→ **EXERCISE DETAILS**
Rewrite the items from the beginning through the line that contains "point(26,16)", replacing "screenshot" with "image" and keeping everything else the same. Leave the pictures out of your version.

→ **TASK INPUT**
#####
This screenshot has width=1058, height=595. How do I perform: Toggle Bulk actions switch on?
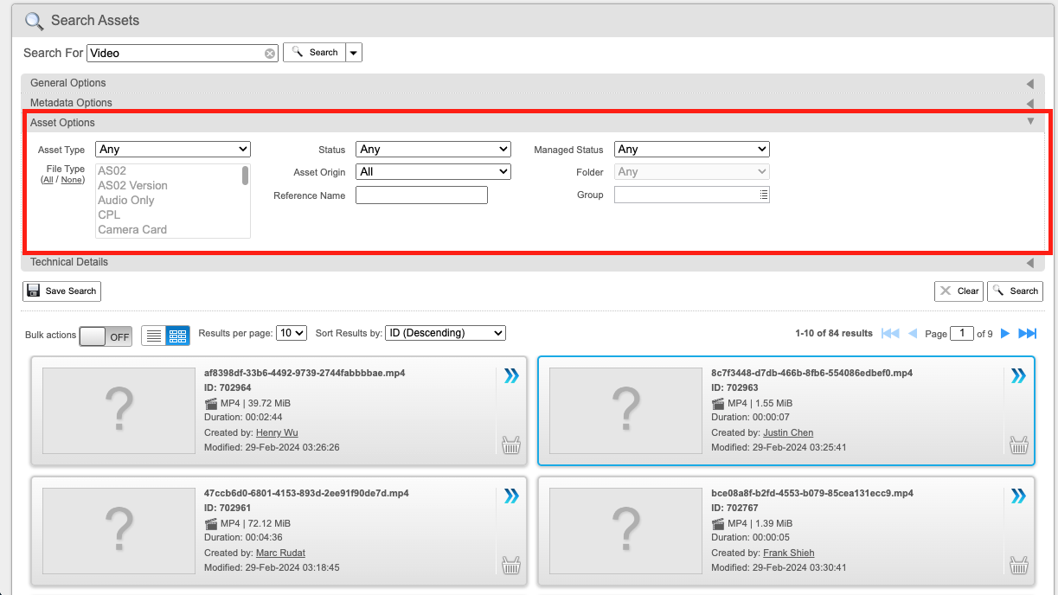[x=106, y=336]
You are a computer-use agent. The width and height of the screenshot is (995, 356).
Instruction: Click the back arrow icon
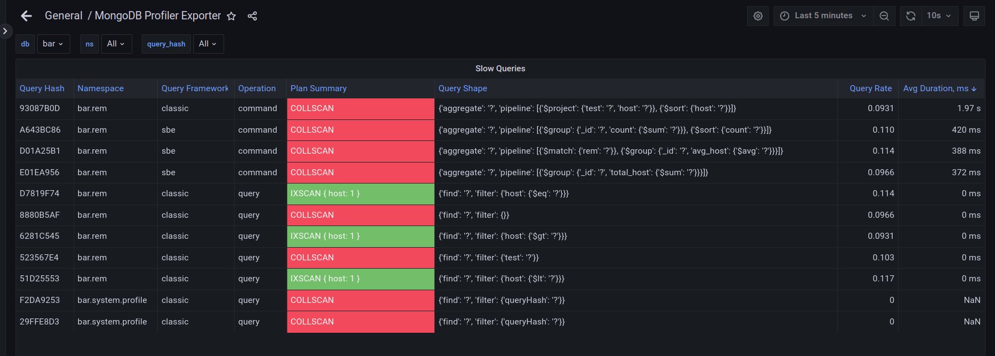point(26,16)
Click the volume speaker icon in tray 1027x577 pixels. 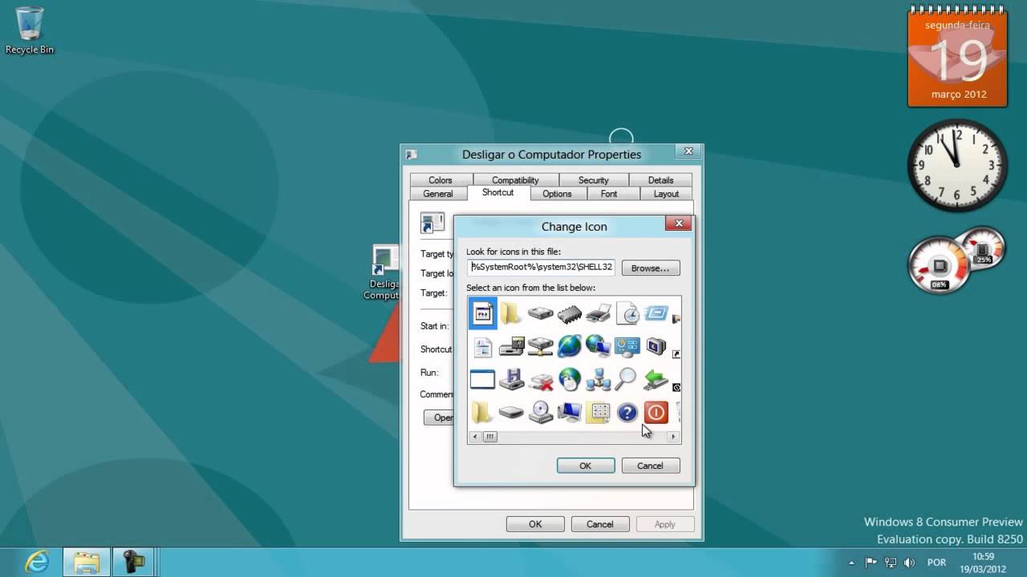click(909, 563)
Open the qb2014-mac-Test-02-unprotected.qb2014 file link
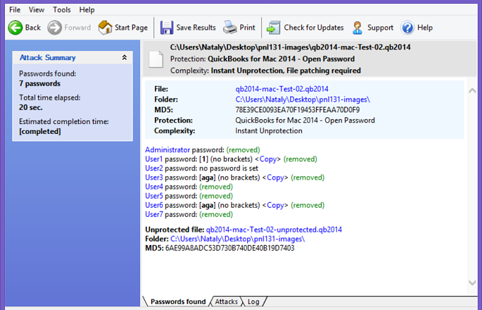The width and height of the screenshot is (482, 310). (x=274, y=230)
#####
→ **FINAL ANSWER**
This image has width=1058, height=595. How do I perform: Toggle Bulk actions switch on?
[x=106, y=336]
You are a computer-use agent. The width and height of the image is (995, 356).
Instruction: Click the back arrow icon
point(26,16)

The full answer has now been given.